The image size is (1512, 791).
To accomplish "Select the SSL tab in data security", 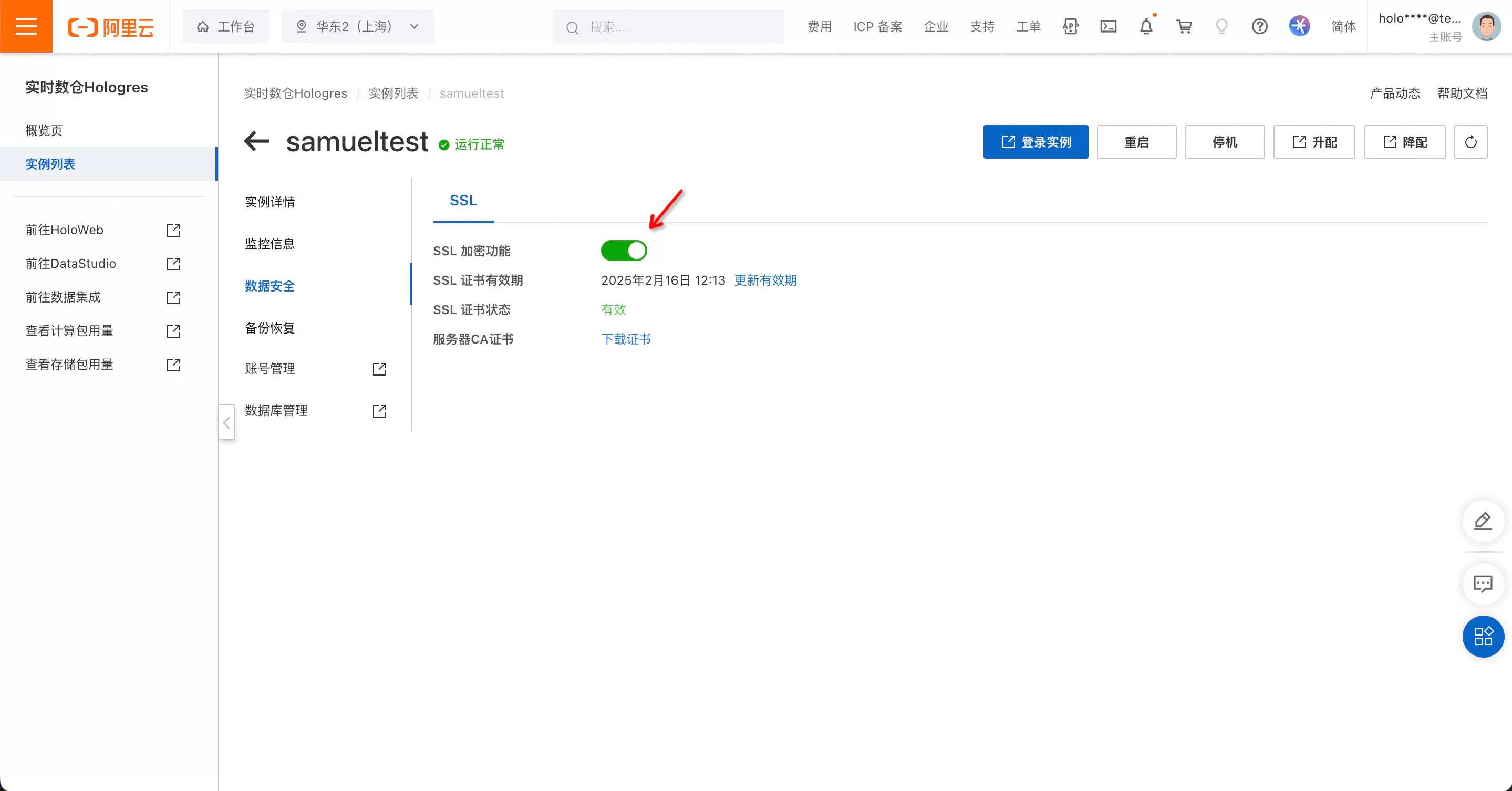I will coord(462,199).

************

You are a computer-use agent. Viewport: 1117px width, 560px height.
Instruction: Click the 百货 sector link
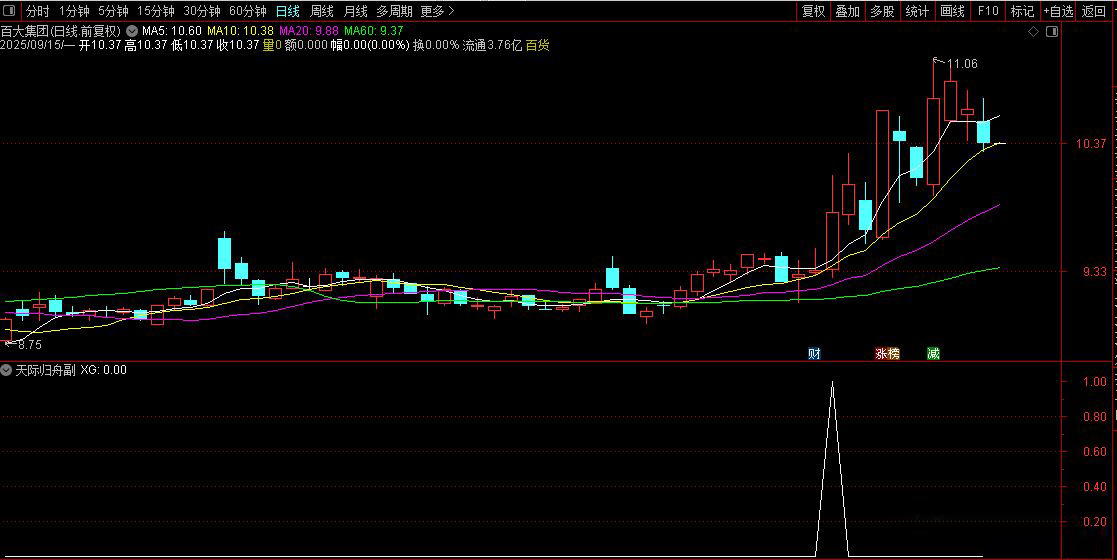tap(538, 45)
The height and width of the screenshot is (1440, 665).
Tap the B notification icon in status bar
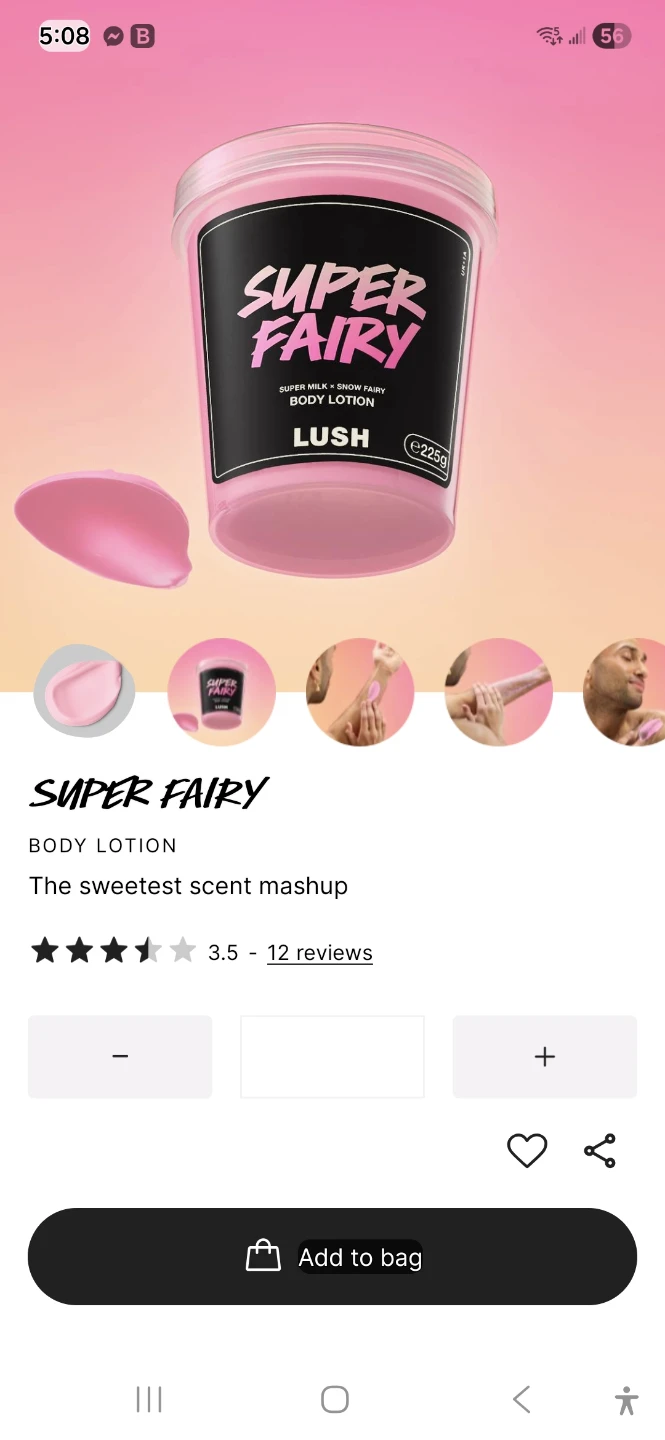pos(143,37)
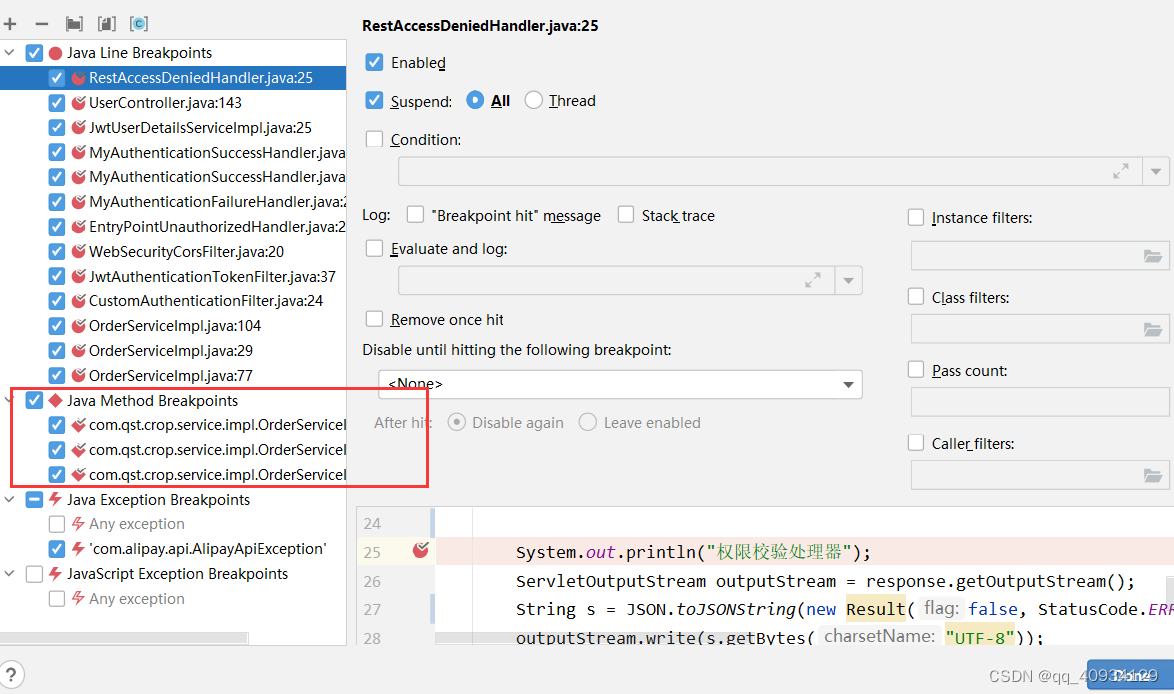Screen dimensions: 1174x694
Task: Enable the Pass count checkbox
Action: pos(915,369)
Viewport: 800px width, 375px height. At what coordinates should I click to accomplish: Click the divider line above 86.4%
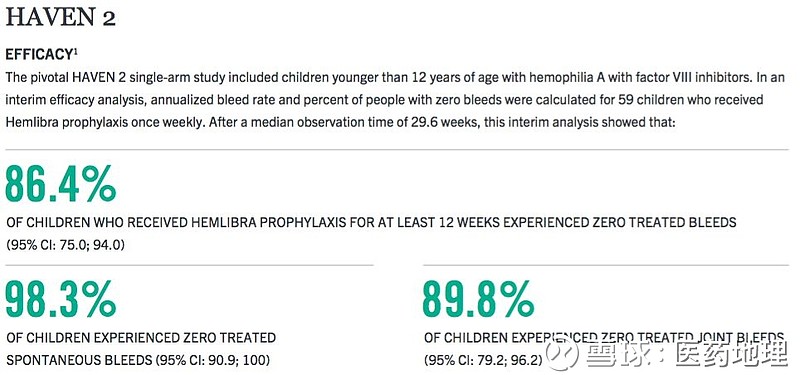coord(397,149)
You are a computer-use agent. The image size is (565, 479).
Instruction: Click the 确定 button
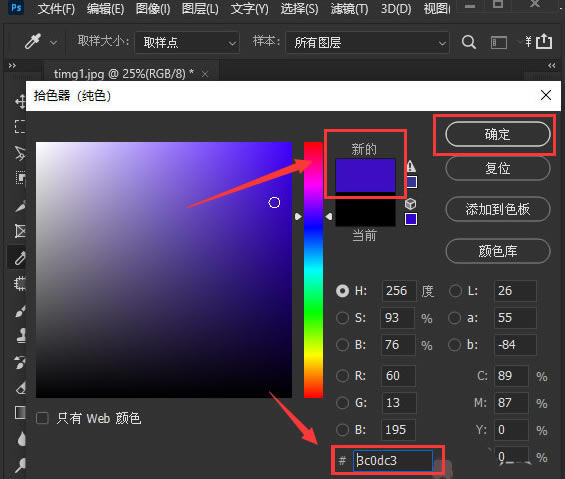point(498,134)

************

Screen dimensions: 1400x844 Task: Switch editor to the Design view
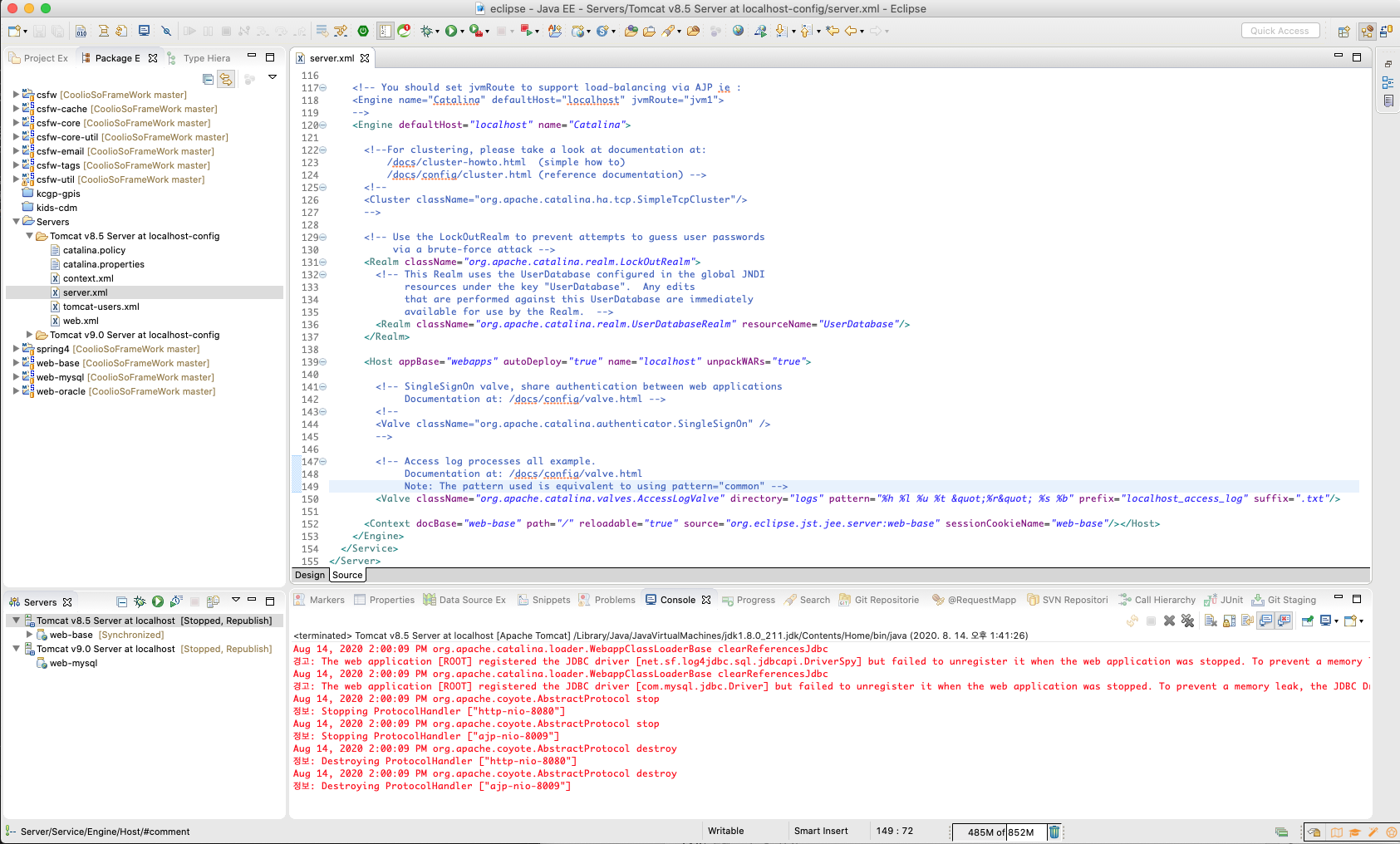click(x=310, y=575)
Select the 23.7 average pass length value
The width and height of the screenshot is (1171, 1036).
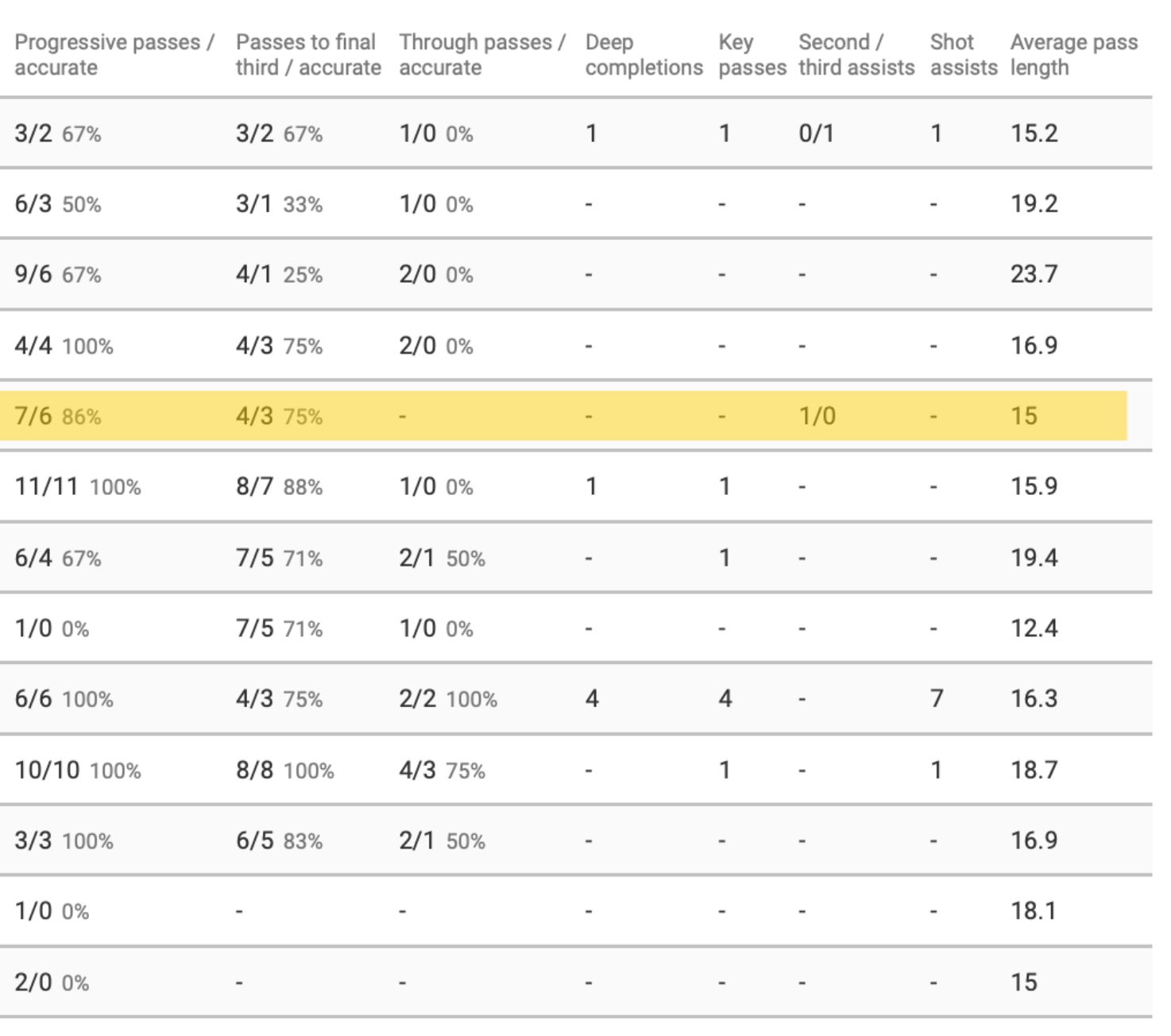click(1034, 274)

************

— Assignment —
Give the number of lines in the listing that hold the string "computer", and supply nothing further.

— Exercise result —
2